Item position records:
·····

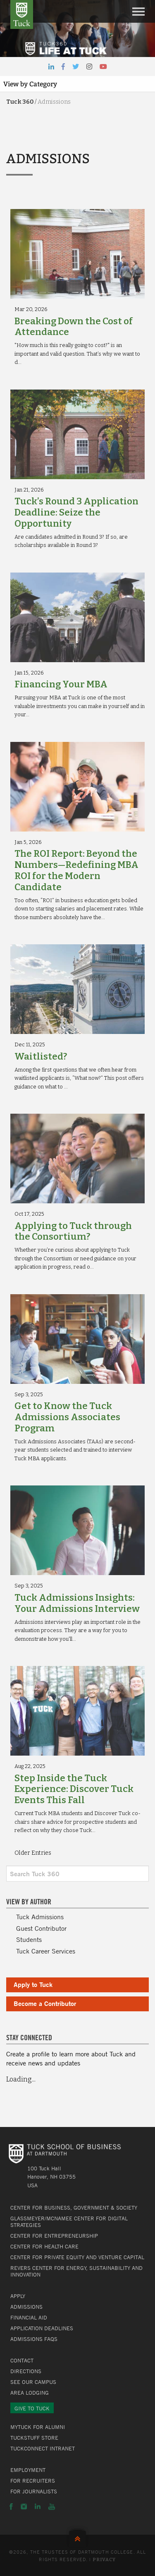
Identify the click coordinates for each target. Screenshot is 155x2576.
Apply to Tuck (33, 1984)
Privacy (104, 2559)
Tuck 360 (19, 101)
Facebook (11, 2506)
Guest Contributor (41, 1928)
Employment (27, 2470)
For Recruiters (32, 2480)
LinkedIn (38, 2506)
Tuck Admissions (40, 1917)
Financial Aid (28, 2317)
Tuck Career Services (45, 1951)
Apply (17, 2296)
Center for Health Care (44, 2246)
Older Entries (32, 1852)
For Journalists (33, 2491)
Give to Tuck (32, 2408)
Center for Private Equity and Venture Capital (77, 2257)
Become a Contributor (45, 2003)
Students (29, 1939)
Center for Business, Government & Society (73, 2207)
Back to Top (77, 2537)
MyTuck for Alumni (37, 2427)
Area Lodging (29, 2392)
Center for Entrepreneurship (54, 2235)
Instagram (24, 2506)
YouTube (51, 2506)
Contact (21, 2360)
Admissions (26, 2306)
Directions (25, 2371)
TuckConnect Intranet (42, 2448)
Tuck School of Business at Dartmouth (21, 14)
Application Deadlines (41, 2328)
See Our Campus (33, 2382)
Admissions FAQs (33, 2339)
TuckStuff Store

·····

§ **WHAT TO DO**:
Rewrite the records from the line that contains "Contact (21, 2360)" through the end of the records, shifting every coordinate by adding 139 to each of its numbers.

§ **COMPLETE RESPONSE**:
Contact (160, 2499)
Admissions (165, 2445)
Directions (164, 2510)
TuckConnect Intranet (181, 2587)
Tuck School of Business at Dartmouth (160, 153)
Application Deadlines (180, 2467)
See Our Campus (172, 2521)
Admissions FAQs (172, 2478)
TuckStuff Store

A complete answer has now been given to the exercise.